▶ Passage provided
--*--

WHERE WE WORK
Mexico
The Green World Campaign Mexico, with its nonprofit partner Naturalia, supported local communities in planting trees and restoring forests, helping them become self-sufficient through ecologically sustainable practices.
We worked with an indigenous community in San Juan Atzingo, the last Tlahuica speaking village in the world.
The community, located in the southern state of Puebla ninety minutes from Mexico City, has fought against illegal logging practices in the region since the 1950s. Loggers supported by corrupt businessmen and politicians would fan out along the forest fire prevention roads, sometimes in dead of night, clear-cutting the pine and sacred fir trees (oyamel) in a 10,000 hectare forest that had been belonged to the Tluahuica-speaking icommunity since 1000 C.E.
Leader Ildefonso Zamora Zamora, who has held the ancient position of "Guardian of Tradition," mobilized his people against quick-buck timber interests by emphasizing the stewardship of the forest for their own children and the future of all. The struggle claimed the lives of nine community members and tragically, Zamora's own son, Aldo.
With the help of organizations like Naturalia and Greenpeace and countless local acts of heroism, the nation's conscience was stirred, and the Mexican federal government formally granted the community official title over a hereditary commons of 18,500 hectares.
Restoring The Past, Creating The Future
The relentless looting of lumber had destroyed over 3000 hectares of forestland, a loss of 3 million trees. Set between the cities of Toluca, Cuernavaca and Mexico City, this forest provides critical ecological and environmental benefits to the urban centers, such as oxygen to fight severe pollution and recharging of aquifers that supply the cities' water. The area is also called Zempoala, which means "20 lagoons" in Nahuatl; as of today, all but two have dried up.

--*--

▶ Input rows
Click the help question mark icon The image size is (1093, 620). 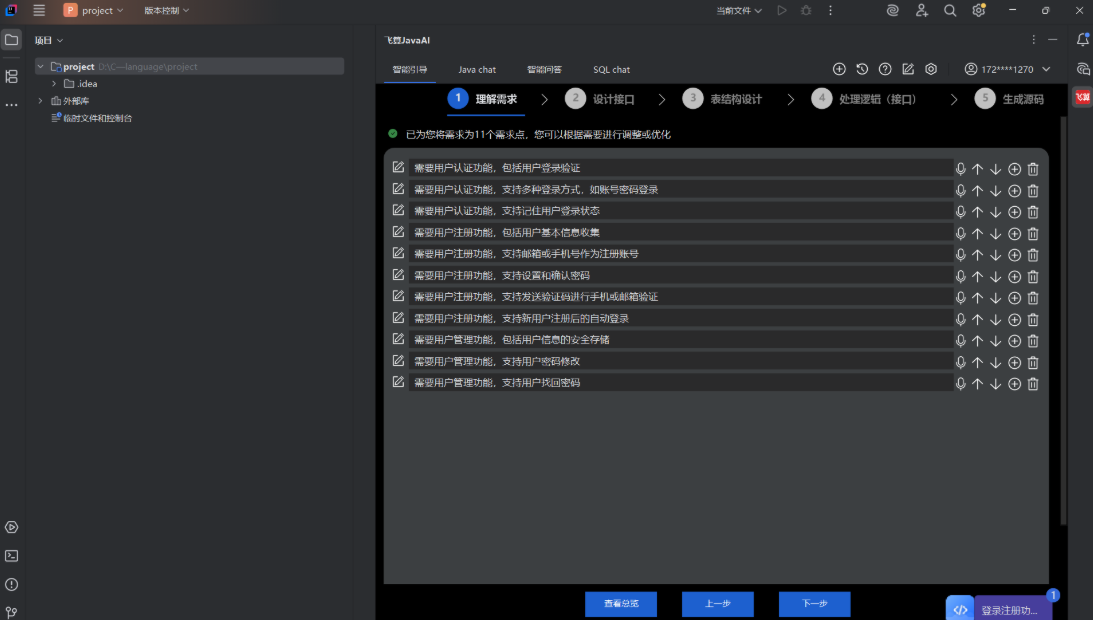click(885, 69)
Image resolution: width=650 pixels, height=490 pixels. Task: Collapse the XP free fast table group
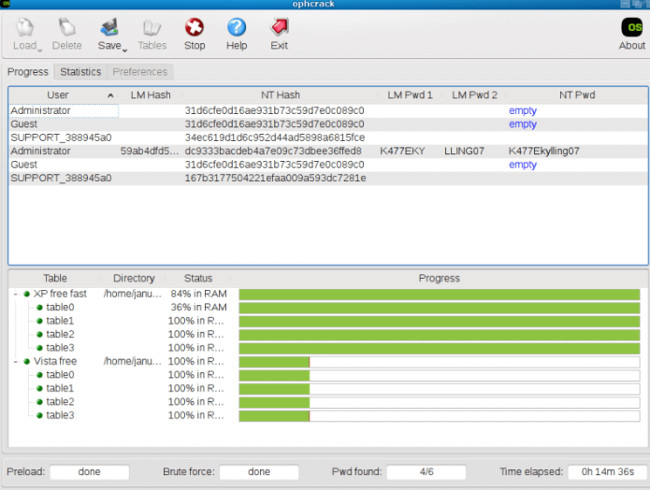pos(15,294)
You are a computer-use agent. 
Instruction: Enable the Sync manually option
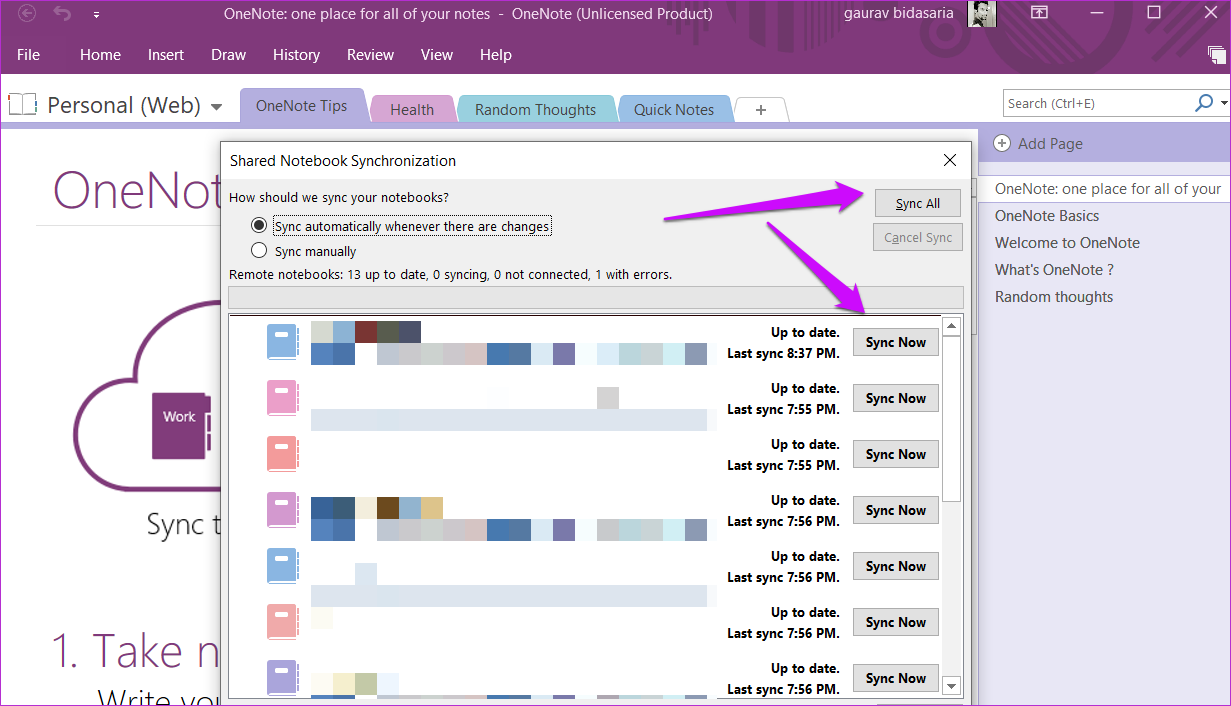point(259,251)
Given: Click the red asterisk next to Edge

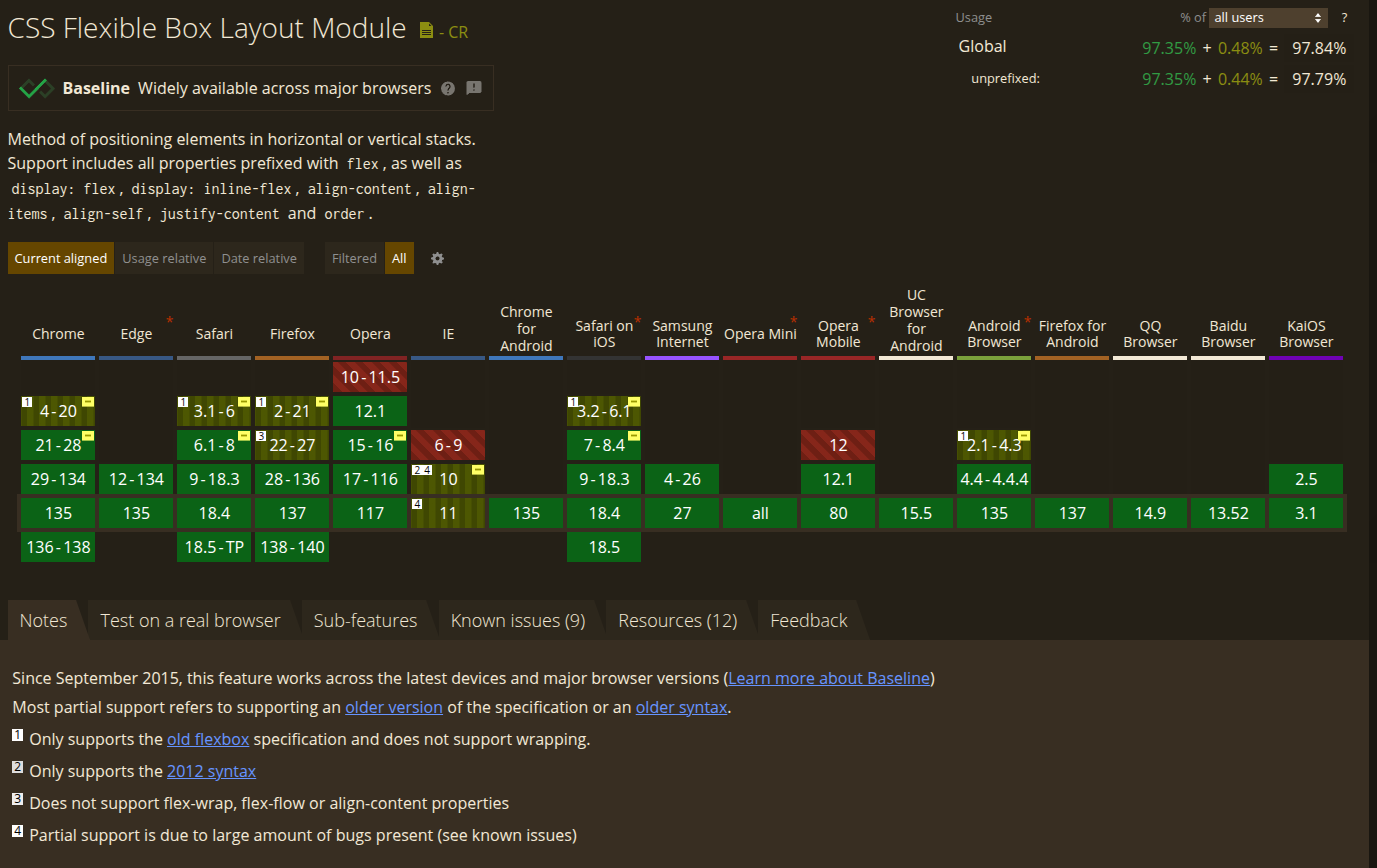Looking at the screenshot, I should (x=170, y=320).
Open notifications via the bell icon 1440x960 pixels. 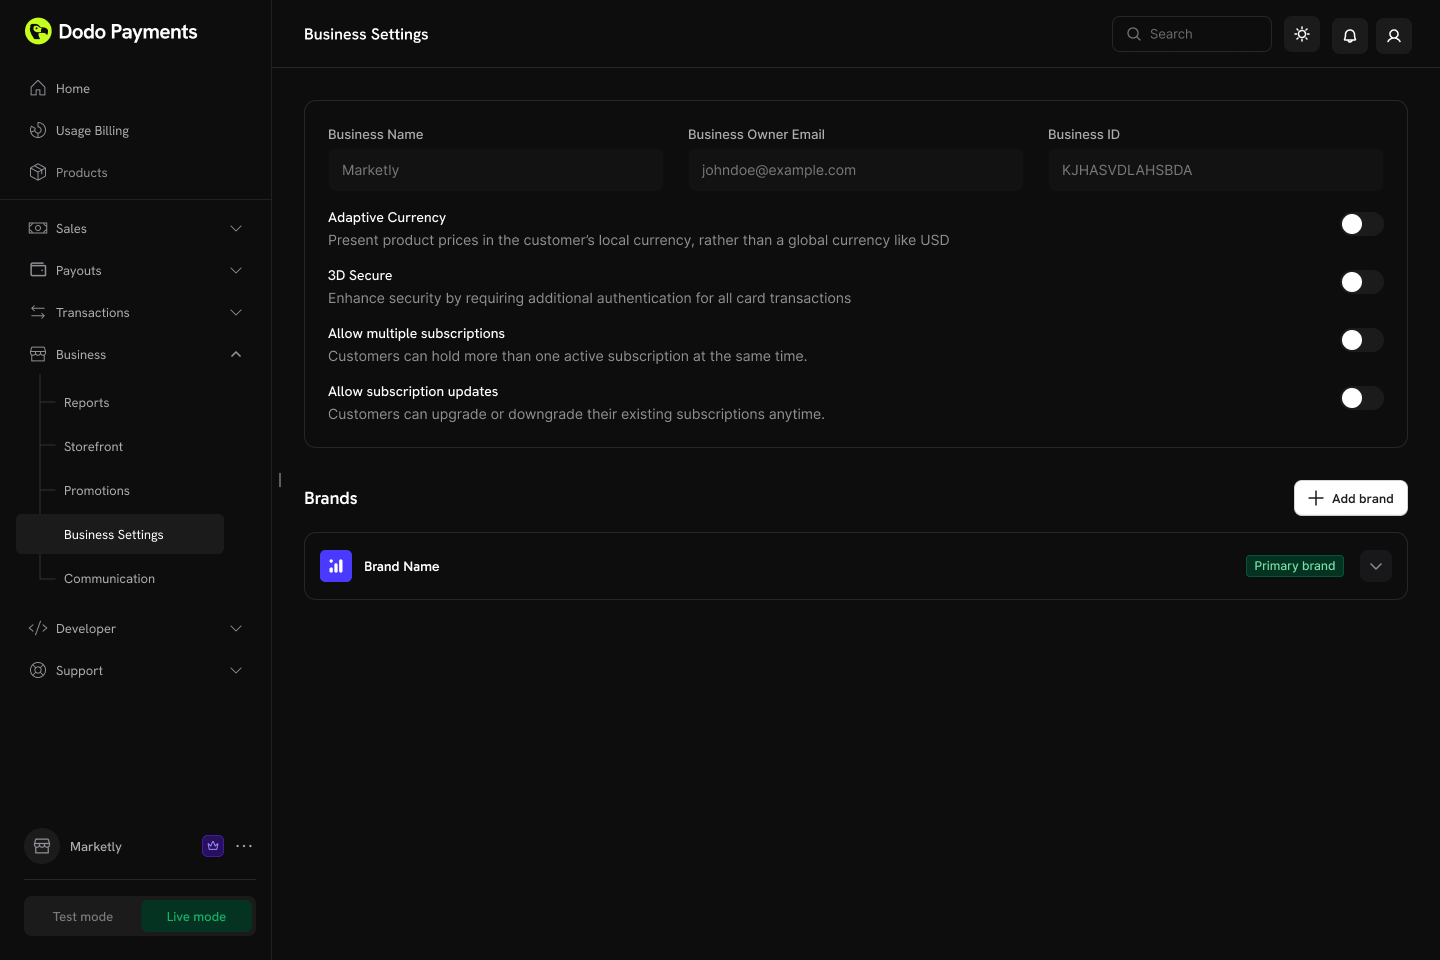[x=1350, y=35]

--*--

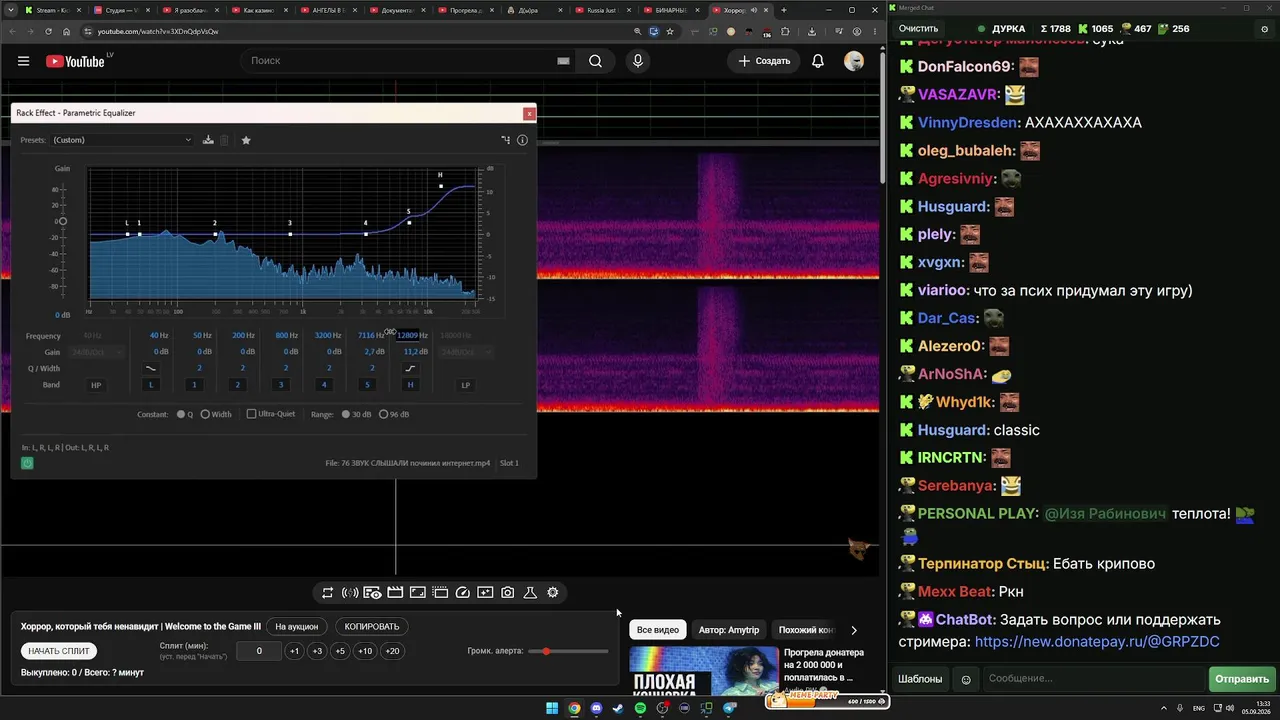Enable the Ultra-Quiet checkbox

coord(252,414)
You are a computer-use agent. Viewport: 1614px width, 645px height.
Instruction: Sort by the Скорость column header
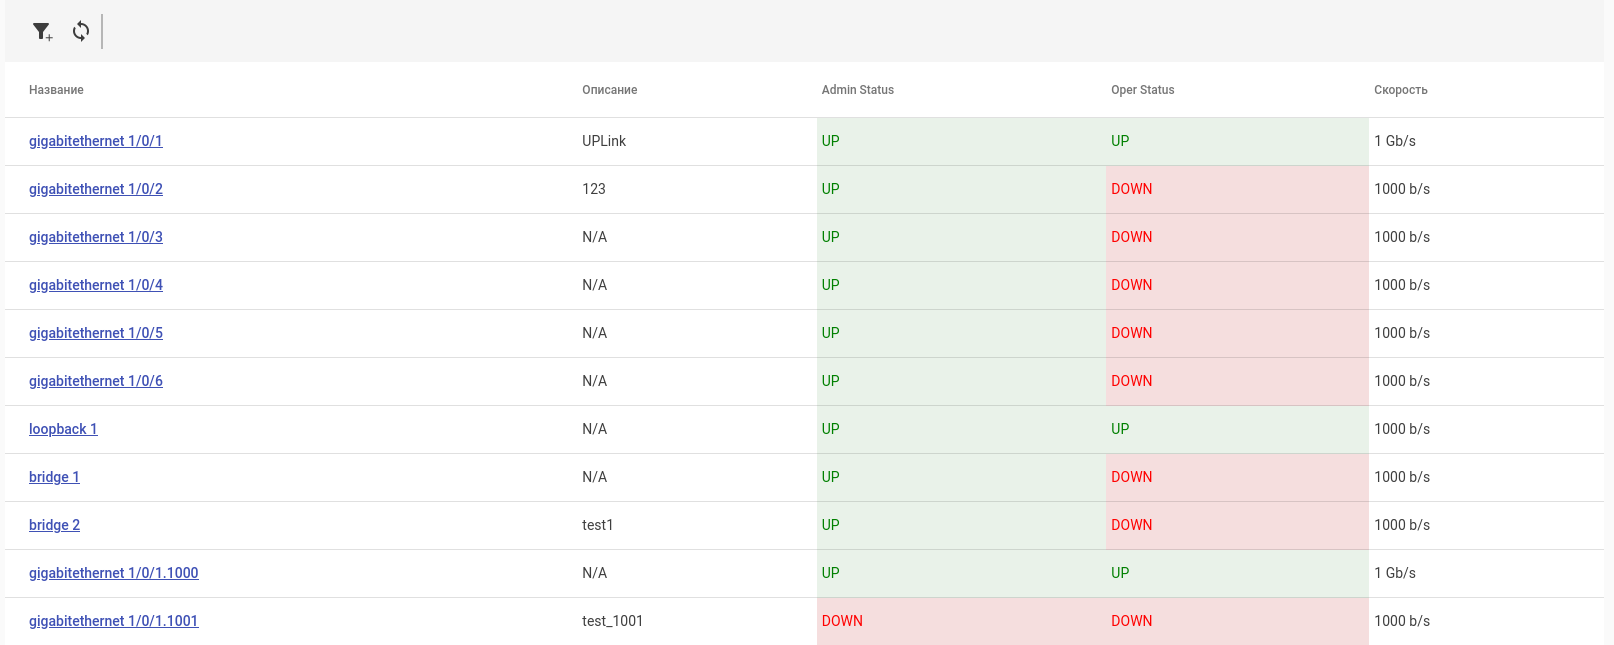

--*--

▶ Required actions
a) Write out the Mexico forest passage word for word, from "Leader Ildefonso Zamora" up to and including "of 18,500 hectares.".
b) State how many lines of the rows contain the string "Instruction", with case counting. Give only the number.
The Mexico forest passage and the rows come from unrelated sources.

▶ Task-by-task results
a)
Leader Ildefonso Zamora Zamora, who has held the ancient position of "Guardian of Tradition," mobilized his people against quick-buck timber interests by emphasizing the stewardship of the forest for their own children and the future of all. The struggle claimed the lives of nine community members and tragically, Zamora's own son, Aldo.
With the help of organizations like Naturalia and Greenpeace and countless local acts of heroism, the nation's conscience was stirred, and the Mexican federal government formally granted the community official title over a hereditary commons of 18,500 hectares.

b) 2